あの星に向かって、『元の世界に戻りたい』と願えば、今頃ぼくは、元の世界で、いつもの見慣れたベットの中で、この長い不思議な夢から目覚めていたのかもしれない。
再び暗い雲によって閉ざされてしまった、真っ暗な雪の降る冬の空を観察して、そんなことをぼくは思った。
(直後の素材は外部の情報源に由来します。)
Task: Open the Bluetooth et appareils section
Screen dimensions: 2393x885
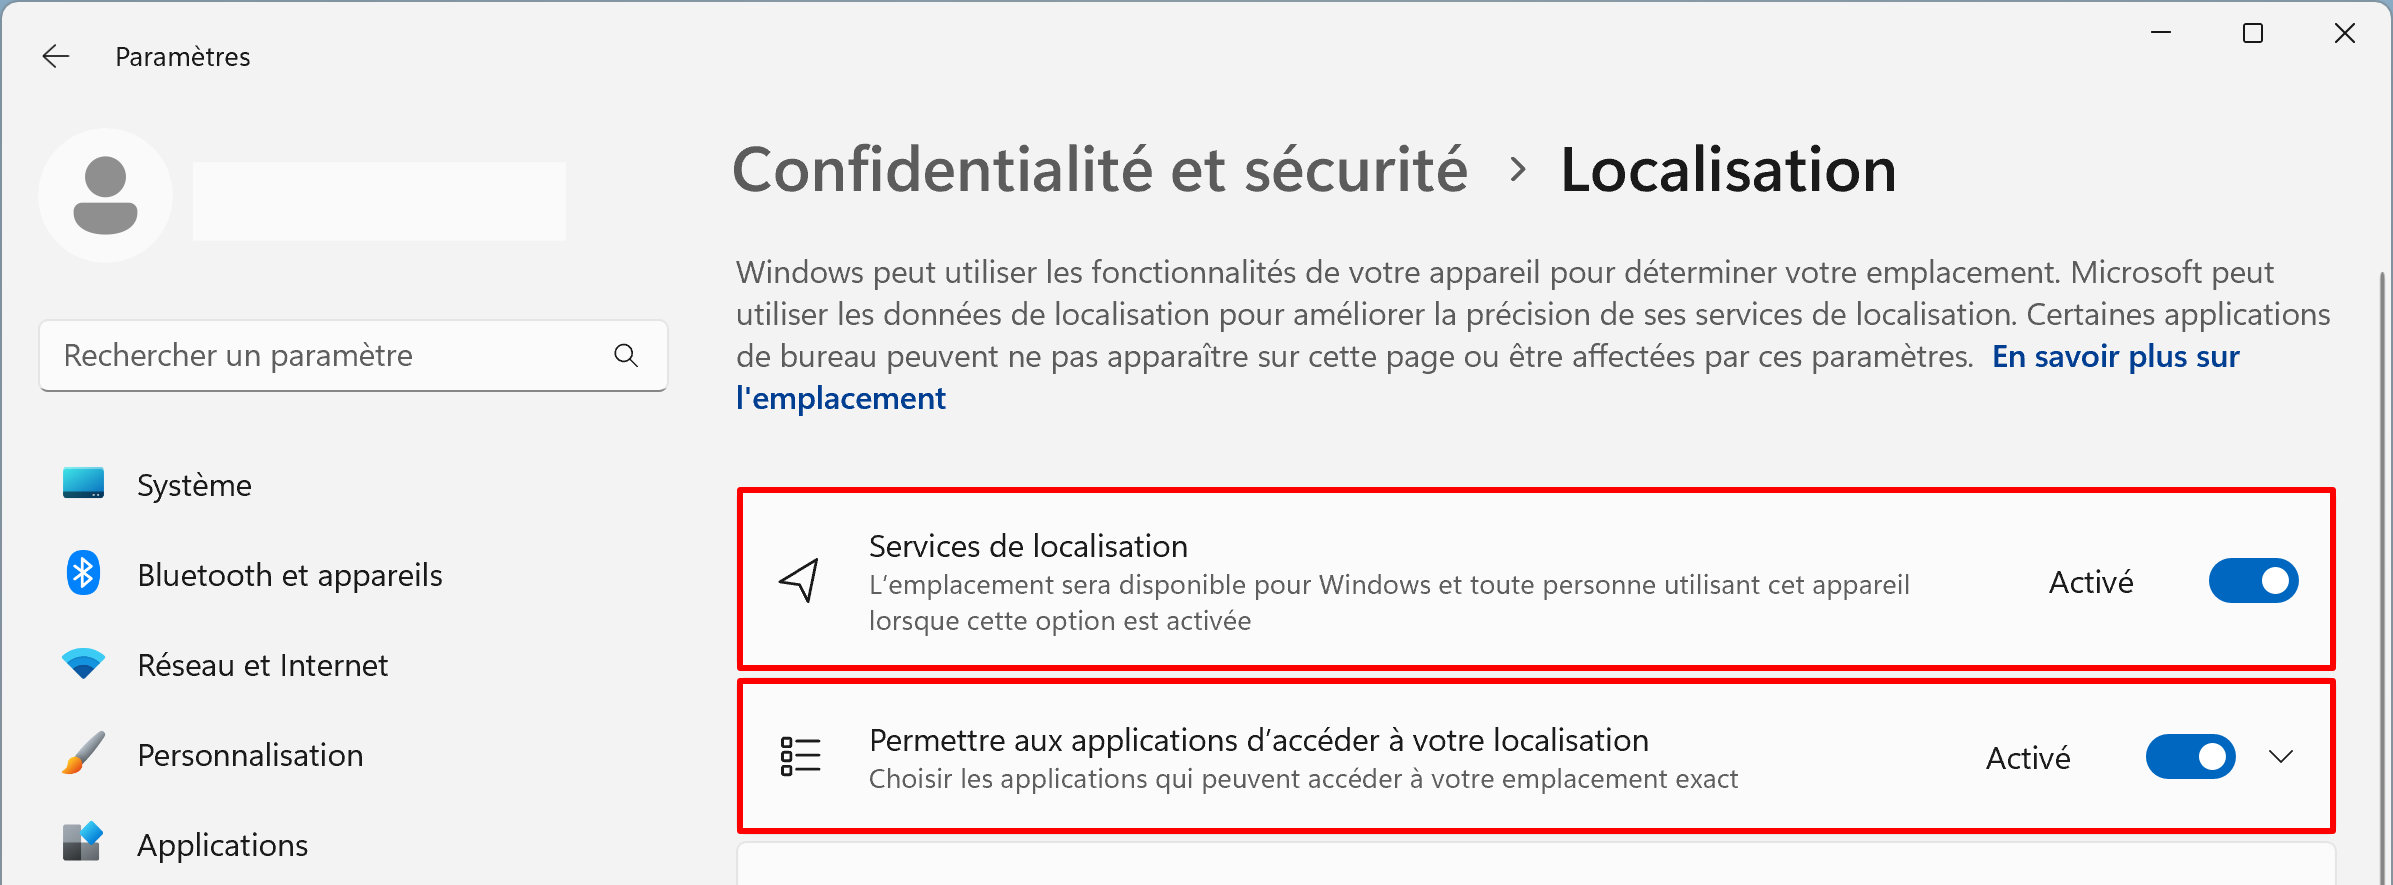Action: (x=290, y=575)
ぼくの眺めている前で、雪は次第にその強さを増していった。
後悔してるのかい? と声が言った。ぼくはなにも答えなかった。
ずっとぼくの耳に聞こえていた、びゅー、という外の風の音は小さくなり、今度は病室の中の音が大きく聞こえ始めた。ごー、という鉄製のストーブの中の炎が燃える音。それから柱時計の文字盤の上でかちかちという時を刻む二つの針の進む音。ぼくは視点をずらして窓ガラスに映る自分の姿を確認した。そこには一匹の黒猫がいた。黒猫は相変わらず緑色の瞳をしていて、じっとぼくのことを見つめていた。
それからぼくは再び風の寝顔に目を向けた。その顔の上にぽつぽつと数滴の水滴が落ちた。
一瞬、ぼくはそれは天井からの水漏れだと思った。
……、しかし、それは水漏れではなかった。